In contrast, some single-pass variants that keep the coarsened segment in registers can apply the redistribution implicitly at write-out time (see src/single_pass_scan_naive.cu). The explicit redistribution loop here is the price paid for the coalesced/shared-transpose layout.


Kogge-Stone scan (double buffering)

Kernel: src/hierarchical_kogge_stone_double_buffering.cu

Double buffering uses two shared-memory arrays. Each stride writes into the output buffer, then swaps input and output. That reduces synchronization to one barrier per stride:

out_XY_s[threadIdx.x] = (threadIdx.x >= stride)
    ? in_XY_s[threadIdx.x] + in_XY_s[threadIdx.x - stride]
    : in_XY_s[threadIdx.x];
__syncthreads();
T* temp = in_XY_s;
in_XY_s = out_XY_s;
out_XY_s = temp;

This often helps Kogge-Stone because the in-place version needs two barriers per stride, and Kogge-Stone has many strides (log2(B)). The extra shared-memory traffic is usually offset by fewer synchronizations.


Brent-Kung scan (simple)

Kernel: src/hierarchical_brent_kung.cu

Brent-Kung trades fewer total operations for a more complex indexing pattern. It scans 2B elements per block by assigning two elements per thread and building a balanced tree:

  • Upsweep: reduce to a block total.
  • Downsweep: distribute partial sums.
Brent-Kung scan (simple) tree structure.
Brent-Kung scan (simple) tree structure.

Unlike Kogge-Stone, Brent-Kung does not update all elements each stride; it updates only a subset. This is why its in-place version is efficient: it needs only one barrier per stride and does not require the temp + double barrier pattern.

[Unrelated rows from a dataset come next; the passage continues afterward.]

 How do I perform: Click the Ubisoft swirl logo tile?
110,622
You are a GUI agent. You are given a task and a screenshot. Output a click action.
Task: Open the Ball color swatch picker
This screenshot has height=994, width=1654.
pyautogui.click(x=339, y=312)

Brent-Kung is often discussed as an algorithm with fewer operations but more complex indexing. In practice, the actual performance depends on shared-memory traffic and synchronization, which this codebase makes easy to study side-by-side.

Key characteristics:

  • Work: \(O(N)\) additions (work-efficient)
  • Depth: \(2\log_2(N)\) parallel steps
  • Synchronization: One __syncthreads() per iteration
  • Shared memory: \(2B\) elements

Brent-Kung scan (coarsened)

Kernel: src/hierarchical_brent_kung_coarsening.cu

The coarsened Brent-Kung kernel mirrors the Kogge-Stone coarsening idea, but with one extra detail: it uses a 2B shared array for the thread totals.

Why? The Brent-Kung scan kernel in this repository is written for an array of length 2 * blockDim, with two elements per thread. To reuse that exact kernel, the coarsened version pads the totals array:

  • totals[0..B-1] = per-thread totals
  • totals[B..2B-1] = 0

This preserves the expected tree shape and makes the existing Brent-Kung scan code correct without rewriting it.

Brent-Kung scan with coarsening and padded totals array.
Brent-Kung scan with coarsening and padded totals array.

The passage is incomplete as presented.